- _Instructions to follow_: Show each line of the records below that contains the string "امتحانات".

- _Listed records_:
§
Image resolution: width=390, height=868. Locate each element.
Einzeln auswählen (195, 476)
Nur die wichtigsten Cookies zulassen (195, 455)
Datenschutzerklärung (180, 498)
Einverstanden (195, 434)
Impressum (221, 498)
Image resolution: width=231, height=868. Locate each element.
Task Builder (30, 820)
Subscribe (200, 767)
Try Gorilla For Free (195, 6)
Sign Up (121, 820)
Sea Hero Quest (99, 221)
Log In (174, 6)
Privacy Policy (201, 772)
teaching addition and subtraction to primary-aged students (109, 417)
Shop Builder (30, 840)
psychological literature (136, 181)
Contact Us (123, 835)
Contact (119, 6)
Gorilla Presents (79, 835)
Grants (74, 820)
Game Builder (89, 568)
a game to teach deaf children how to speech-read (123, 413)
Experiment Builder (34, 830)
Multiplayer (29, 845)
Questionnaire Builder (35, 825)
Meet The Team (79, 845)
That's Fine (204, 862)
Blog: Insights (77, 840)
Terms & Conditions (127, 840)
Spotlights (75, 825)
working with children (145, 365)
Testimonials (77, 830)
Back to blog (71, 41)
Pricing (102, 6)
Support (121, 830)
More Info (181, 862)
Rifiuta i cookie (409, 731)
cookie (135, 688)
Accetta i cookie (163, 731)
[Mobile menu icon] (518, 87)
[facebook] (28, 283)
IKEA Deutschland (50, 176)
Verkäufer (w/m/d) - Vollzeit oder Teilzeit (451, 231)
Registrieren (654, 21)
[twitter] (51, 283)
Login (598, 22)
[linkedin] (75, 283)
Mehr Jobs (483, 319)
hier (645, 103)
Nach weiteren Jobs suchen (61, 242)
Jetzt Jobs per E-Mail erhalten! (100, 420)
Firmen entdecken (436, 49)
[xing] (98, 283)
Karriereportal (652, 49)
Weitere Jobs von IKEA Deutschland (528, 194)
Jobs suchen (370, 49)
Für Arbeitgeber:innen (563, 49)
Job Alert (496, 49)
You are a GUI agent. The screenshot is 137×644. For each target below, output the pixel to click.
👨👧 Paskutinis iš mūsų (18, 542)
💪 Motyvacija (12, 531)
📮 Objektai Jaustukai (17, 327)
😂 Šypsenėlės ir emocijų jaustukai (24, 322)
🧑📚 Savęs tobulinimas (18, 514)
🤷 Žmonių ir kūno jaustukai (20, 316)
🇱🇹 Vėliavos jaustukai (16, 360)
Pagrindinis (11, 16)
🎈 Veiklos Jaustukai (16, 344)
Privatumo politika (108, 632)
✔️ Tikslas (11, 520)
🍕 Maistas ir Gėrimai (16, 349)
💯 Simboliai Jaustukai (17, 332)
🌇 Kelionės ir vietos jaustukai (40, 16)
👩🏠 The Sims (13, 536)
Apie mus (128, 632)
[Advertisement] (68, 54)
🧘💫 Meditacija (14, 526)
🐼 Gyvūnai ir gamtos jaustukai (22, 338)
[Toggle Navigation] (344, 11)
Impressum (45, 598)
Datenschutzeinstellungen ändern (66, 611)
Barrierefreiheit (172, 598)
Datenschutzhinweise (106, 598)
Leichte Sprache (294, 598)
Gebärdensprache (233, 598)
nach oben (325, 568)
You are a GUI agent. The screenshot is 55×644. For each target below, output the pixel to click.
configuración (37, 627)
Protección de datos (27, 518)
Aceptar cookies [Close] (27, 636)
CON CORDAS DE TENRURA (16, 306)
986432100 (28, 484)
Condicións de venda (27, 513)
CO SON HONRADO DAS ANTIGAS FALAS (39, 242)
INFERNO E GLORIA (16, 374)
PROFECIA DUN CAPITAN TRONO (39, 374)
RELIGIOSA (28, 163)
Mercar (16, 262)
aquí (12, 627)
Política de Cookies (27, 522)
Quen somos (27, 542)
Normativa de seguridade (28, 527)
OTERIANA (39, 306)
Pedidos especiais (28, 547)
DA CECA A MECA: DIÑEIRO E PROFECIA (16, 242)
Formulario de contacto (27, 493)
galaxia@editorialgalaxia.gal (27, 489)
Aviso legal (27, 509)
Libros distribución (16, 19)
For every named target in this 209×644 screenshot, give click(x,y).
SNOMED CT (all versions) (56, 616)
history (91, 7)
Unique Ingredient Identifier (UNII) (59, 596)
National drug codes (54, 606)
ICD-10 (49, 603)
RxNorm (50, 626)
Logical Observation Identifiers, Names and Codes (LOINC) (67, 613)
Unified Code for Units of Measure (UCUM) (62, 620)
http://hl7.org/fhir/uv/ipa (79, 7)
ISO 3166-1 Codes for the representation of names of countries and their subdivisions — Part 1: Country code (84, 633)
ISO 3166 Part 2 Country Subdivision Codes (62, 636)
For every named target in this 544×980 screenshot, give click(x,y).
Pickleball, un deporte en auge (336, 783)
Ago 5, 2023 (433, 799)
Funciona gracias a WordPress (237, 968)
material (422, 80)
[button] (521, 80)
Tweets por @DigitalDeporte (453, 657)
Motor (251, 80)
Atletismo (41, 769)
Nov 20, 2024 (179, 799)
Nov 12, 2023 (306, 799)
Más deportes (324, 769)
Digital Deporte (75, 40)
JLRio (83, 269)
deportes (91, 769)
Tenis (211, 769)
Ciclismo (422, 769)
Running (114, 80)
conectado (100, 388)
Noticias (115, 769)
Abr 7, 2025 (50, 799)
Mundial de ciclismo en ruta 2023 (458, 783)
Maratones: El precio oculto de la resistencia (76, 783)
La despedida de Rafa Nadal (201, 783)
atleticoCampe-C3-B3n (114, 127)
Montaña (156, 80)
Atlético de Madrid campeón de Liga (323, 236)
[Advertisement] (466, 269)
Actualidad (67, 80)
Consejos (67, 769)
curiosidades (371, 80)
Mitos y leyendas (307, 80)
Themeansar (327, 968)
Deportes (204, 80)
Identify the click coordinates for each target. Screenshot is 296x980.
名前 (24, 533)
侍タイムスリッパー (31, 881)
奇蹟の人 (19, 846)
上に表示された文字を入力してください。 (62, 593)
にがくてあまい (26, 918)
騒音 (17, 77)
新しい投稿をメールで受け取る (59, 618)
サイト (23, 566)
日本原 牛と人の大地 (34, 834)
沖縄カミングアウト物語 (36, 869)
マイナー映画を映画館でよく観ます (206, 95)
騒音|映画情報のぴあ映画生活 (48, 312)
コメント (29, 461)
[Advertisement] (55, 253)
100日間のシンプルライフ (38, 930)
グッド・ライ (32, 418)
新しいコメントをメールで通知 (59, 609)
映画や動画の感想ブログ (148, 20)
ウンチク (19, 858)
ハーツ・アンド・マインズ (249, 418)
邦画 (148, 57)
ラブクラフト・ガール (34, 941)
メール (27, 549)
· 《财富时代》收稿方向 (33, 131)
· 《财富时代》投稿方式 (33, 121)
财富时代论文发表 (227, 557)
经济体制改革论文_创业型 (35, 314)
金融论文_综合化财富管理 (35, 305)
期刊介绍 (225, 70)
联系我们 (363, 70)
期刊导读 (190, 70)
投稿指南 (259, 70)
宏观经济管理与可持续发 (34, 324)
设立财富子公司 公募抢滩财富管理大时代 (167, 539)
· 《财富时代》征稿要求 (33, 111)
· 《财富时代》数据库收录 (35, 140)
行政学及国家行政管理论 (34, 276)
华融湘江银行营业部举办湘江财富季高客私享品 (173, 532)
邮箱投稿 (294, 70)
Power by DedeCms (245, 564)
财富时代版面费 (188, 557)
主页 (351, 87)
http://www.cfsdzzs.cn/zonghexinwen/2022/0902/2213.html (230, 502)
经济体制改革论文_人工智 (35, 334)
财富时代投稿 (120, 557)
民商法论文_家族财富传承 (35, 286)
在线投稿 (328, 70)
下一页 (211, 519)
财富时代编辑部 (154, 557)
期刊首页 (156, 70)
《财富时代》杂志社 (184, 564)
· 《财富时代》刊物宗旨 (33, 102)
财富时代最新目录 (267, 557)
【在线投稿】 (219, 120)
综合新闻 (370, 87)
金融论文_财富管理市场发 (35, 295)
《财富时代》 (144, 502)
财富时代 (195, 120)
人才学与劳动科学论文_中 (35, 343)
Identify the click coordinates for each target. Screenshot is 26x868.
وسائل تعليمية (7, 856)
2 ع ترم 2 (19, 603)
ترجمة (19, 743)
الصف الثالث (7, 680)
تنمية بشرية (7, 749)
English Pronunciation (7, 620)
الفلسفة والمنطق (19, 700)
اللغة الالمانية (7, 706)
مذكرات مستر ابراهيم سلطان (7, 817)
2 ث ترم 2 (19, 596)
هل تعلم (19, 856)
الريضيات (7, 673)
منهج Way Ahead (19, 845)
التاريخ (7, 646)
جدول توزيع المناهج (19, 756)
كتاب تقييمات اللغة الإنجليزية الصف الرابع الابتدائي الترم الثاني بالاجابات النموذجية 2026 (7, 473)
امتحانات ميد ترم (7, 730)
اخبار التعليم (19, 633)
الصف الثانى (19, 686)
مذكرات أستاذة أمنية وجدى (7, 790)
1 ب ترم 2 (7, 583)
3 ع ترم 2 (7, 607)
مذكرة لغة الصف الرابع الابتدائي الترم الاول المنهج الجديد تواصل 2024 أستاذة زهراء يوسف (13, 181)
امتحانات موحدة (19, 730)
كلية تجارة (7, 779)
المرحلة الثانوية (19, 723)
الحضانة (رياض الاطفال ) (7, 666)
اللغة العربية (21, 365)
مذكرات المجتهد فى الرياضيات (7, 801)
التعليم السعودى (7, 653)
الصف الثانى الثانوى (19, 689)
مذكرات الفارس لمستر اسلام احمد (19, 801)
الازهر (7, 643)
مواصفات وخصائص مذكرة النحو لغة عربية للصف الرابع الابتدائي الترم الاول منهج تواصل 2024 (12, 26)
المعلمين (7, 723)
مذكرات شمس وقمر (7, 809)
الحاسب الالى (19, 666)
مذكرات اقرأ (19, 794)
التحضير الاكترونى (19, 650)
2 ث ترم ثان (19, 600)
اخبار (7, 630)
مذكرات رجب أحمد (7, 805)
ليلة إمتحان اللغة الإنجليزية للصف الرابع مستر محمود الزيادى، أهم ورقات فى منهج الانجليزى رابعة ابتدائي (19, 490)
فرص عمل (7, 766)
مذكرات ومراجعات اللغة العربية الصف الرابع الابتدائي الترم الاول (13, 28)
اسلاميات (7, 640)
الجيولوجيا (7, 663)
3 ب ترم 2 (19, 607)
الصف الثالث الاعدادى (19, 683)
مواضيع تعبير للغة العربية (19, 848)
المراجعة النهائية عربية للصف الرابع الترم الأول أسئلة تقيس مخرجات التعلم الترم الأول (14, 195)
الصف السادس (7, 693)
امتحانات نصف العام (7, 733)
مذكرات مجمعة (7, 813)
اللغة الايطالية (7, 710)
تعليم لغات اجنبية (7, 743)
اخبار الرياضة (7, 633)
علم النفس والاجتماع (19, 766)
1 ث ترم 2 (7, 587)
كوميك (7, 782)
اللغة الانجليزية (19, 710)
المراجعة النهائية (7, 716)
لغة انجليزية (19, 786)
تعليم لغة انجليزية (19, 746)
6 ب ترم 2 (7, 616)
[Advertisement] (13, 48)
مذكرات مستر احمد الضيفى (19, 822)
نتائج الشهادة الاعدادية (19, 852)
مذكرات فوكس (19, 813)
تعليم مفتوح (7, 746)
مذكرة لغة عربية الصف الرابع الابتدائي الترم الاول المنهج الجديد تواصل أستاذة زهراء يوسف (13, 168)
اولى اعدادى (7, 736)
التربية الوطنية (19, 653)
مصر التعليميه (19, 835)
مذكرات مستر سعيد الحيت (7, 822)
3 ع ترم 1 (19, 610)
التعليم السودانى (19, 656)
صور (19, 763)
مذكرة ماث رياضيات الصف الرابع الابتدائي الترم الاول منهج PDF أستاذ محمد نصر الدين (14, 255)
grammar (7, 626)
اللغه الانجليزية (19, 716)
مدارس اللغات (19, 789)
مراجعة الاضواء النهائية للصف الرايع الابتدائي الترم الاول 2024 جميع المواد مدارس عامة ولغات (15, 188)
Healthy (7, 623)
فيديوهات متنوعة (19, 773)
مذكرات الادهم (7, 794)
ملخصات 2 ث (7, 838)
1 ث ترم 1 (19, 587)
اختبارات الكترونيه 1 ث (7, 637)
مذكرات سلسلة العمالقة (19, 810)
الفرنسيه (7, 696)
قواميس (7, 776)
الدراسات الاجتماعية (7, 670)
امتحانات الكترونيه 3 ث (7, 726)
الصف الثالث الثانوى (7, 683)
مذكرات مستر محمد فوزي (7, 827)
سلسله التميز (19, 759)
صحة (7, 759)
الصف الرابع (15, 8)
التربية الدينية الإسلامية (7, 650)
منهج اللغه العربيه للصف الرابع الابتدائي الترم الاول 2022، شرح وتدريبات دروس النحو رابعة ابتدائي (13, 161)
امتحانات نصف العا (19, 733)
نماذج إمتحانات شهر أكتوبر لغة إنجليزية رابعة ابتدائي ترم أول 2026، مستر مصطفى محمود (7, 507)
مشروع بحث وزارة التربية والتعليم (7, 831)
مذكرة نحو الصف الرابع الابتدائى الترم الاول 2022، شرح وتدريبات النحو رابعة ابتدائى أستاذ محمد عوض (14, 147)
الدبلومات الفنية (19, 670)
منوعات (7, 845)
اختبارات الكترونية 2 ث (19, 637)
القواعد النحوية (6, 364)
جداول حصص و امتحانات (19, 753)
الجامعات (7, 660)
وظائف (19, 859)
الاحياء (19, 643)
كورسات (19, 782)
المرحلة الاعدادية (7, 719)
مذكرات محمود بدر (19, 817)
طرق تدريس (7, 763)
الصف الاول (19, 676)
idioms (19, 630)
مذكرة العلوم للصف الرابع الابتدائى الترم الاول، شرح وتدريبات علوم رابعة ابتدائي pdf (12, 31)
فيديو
§
- _Answer to this task_:
امتحانات ميد ترم (7, 730)
امتحانات موحدة (19, 730)
امتحانات نصف العام (7, 733)
امتحانات الكترونيه 3 ث (7, 726)
امتحانات نصف العا (19, 733)
جداول حصص و امتحانات (19, 753)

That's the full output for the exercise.